[Dataset rows]
····················
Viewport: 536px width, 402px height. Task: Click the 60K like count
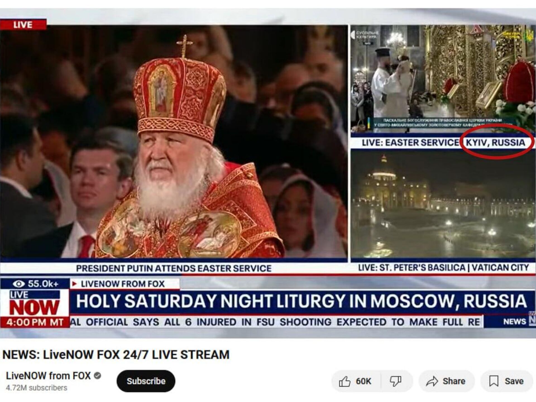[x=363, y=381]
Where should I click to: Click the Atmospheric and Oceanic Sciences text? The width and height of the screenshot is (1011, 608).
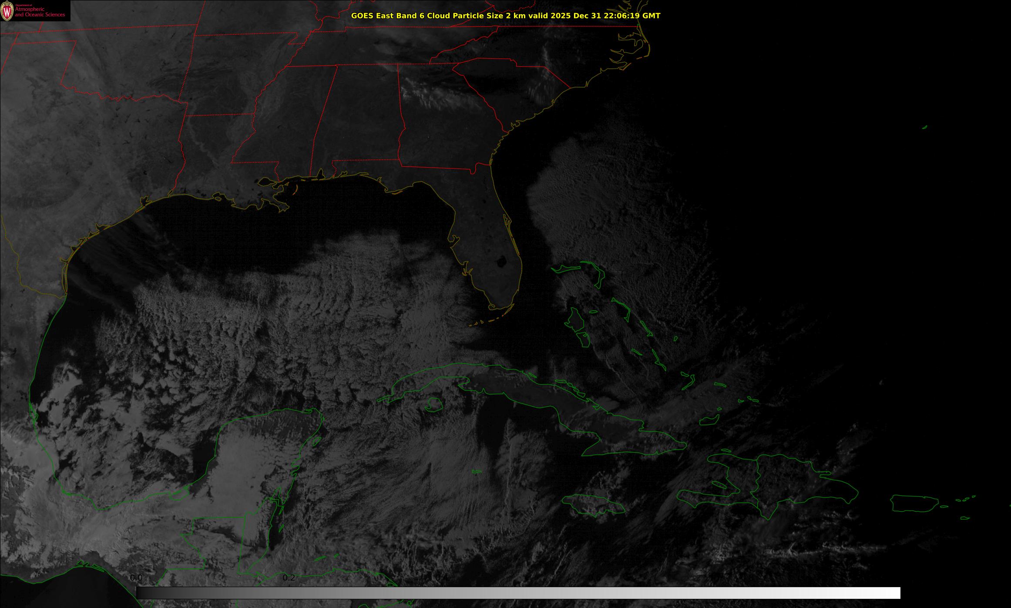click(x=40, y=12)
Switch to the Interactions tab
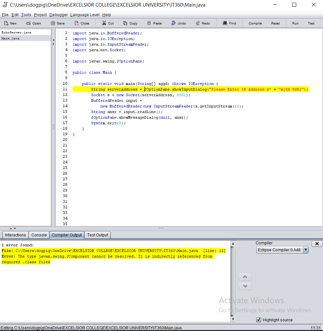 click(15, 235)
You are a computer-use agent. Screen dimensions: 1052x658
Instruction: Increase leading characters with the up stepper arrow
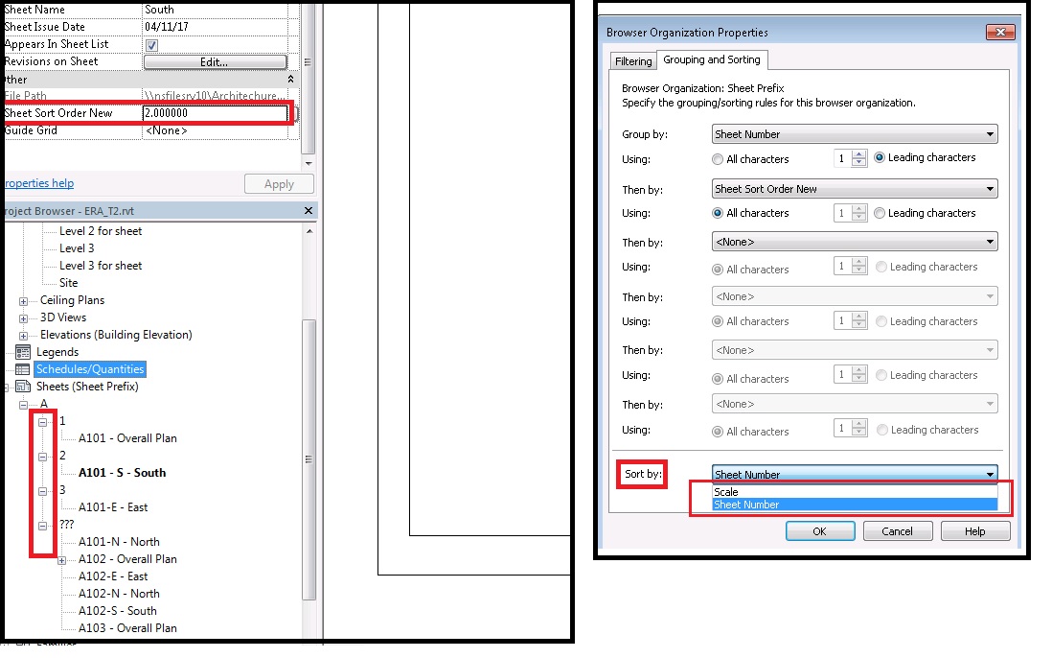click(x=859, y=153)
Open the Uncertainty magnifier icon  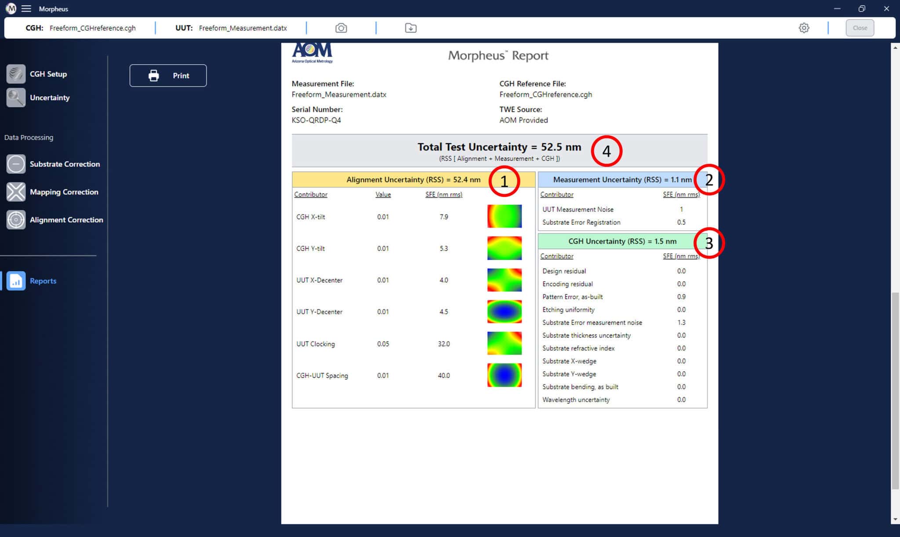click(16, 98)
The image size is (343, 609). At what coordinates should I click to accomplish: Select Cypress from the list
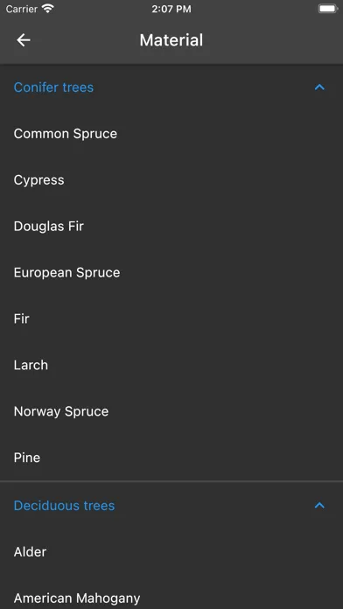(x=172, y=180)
····················
Copy out the listing lines, without any changes, from the line containing "The image size" through the end of the listing, including both ends. Leave the pictures out.

- SOLUTION TO THIS EXERCISE:
The image size is (343, 609). At what coordinates should I click to accomplish: Select Cypress from the list
(x=172, y=180)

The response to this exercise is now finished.